I am about to head off to the Canton Fair. This will be my first visit to the fall Fair in a few years and I am excited. The weather in Guangzhou is very nice in the Autumn – in contrast to the spring when it rains almost every day – and the October fair is generally better attended than the April fair ( though there is no shortage of people at either fair).
As preparation for my visit I am reaching out now to vendors for samples/quotes on behalf of a couple of customers. By doing this I am beginning to get a good idea – even before I am in Guangzhou – of which vendors might be good to work with and which vendors I would want to avoid. As is usually the case many vendors I send out inquiries to neglect to get back to me – even after two or three attempts on my part to contact them. This tells me of course that this is probably not a vendor I want to work with. But I will nevertheless stop by their booth, talk to them and collect their name card. If the email address on the card is the same as I have on file, this will be the “kiss of death.” I always say that if a vendor is not good at communicating when you are showing interest in doing business with them, then imagine how difficult it might be after you have given them a 30 % deposit on an order and they have lost 30 % of their incentive to follow up with you. It is best to avoid vendors like this.

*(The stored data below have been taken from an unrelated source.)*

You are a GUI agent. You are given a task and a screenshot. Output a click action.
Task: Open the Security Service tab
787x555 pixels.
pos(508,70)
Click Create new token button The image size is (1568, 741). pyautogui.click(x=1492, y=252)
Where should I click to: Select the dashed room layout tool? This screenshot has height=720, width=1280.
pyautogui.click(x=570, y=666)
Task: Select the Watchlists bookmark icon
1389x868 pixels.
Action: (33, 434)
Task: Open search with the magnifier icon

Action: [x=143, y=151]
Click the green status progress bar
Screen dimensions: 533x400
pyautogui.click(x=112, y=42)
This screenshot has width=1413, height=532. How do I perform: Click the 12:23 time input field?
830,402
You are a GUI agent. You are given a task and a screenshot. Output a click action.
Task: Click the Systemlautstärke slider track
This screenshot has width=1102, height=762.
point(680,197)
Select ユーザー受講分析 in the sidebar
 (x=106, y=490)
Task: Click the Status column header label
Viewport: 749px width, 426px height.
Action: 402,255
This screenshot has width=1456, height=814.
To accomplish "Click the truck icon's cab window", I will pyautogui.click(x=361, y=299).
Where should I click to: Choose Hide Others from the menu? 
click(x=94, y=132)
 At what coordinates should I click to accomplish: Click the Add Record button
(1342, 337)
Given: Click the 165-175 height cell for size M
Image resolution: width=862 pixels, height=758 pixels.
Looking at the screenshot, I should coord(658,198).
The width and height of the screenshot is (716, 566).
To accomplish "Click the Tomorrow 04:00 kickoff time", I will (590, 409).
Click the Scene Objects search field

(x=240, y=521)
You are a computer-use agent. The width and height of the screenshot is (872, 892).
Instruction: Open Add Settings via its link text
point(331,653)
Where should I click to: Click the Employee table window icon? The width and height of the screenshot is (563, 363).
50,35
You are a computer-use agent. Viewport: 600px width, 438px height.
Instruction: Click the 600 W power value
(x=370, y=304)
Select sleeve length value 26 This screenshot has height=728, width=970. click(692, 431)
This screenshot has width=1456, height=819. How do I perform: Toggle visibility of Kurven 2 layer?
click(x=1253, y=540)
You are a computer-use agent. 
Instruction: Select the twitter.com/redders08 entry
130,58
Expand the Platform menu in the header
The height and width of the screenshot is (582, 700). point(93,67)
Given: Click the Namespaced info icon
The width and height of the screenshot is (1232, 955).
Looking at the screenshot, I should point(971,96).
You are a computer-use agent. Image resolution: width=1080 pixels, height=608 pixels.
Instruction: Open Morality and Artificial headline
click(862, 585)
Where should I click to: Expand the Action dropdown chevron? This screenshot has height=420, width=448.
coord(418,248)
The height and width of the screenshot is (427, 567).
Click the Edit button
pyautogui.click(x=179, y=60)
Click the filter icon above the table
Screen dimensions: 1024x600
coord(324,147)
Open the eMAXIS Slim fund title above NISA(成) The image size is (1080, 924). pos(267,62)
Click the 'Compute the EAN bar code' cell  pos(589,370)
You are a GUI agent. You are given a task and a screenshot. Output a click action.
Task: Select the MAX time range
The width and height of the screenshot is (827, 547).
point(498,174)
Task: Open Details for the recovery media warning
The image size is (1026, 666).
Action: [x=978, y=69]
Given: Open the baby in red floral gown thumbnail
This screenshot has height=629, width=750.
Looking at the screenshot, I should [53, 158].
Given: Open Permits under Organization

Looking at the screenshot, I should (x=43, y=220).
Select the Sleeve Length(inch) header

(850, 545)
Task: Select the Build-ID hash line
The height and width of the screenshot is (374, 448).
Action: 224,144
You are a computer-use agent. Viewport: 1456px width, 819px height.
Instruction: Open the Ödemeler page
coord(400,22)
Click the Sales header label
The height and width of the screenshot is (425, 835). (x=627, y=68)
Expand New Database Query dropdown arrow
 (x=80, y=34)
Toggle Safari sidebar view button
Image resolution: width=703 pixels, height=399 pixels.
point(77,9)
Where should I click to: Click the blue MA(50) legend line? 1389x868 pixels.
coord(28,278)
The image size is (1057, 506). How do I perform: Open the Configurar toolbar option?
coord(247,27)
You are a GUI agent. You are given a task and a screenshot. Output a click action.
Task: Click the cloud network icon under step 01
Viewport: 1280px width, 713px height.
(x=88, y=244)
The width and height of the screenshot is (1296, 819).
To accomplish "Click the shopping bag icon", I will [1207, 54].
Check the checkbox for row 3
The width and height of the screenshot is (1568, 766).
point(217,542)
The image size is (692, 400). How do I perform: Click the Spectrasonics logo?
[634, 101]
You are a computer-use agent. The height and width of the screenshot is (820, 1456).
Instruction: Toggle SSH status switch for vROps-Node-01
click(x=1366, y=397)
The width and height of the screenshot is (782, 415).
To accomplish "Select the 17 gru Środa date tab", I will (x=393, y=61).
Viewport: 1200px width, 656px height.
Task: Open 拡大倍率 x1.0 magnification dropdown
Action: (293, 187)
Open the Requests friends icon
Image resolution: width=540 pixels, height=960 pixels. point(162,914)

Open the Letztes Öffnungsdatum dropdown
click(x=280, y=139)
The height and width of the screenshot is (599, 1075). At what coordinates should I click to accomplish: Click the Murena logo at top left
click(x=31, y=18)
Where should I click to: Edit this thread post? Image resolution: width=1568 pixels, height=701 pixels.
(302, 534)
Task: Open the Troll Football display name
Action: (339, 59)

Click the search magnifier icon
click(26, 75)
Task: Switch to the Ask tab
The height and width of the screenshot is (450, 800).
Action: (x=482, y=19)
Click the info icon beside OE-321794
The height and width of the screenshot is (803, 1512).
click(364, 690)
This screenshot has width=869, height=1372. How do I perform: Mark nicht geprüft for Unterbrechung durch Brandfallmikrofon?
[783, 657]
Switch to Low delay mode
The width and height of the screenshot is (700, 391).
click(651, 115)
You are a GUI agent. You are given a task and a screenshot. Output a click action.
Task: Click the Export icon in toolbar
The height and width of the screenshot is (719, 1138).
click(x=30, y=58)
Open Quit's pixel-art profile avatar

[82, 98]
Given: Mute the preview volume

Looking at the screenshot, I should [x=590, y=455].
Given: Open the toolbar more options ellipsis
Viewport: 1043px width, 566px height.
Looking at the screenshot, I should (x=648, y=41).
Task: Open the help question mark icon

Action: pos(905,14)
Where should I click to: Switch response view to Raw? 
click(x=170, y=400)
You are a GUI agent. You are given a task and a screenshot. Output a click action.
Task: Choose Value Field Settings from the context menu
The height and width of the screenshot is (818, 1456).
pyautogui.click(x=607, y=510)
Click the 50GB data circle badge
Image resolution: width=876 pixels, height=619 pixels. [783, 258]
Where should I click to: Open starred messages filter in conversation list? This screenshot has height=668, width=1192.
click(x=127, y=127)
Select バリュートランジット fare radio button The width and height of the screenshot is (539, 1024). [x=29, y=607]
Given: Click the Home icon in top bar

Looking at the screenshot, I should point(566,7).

Other vendors are very helpful, offering quotes and samples by show time. Pre-fair sampling not only gives one a good indication of vendor responsiveness but by having vendors bring samples to the show – which you can collect and take back with you – you can not only save on expensive air freight to ship samples from China but you have a great opportunity to discuss with the vendors all production problems associated with your product. Needless to say it is better do discuss these problems face-to-face than in an email.
In total I have contacted probably over 100 vendors so far for this show, on behalf of two clients. It is a lot of work. But it is worth it.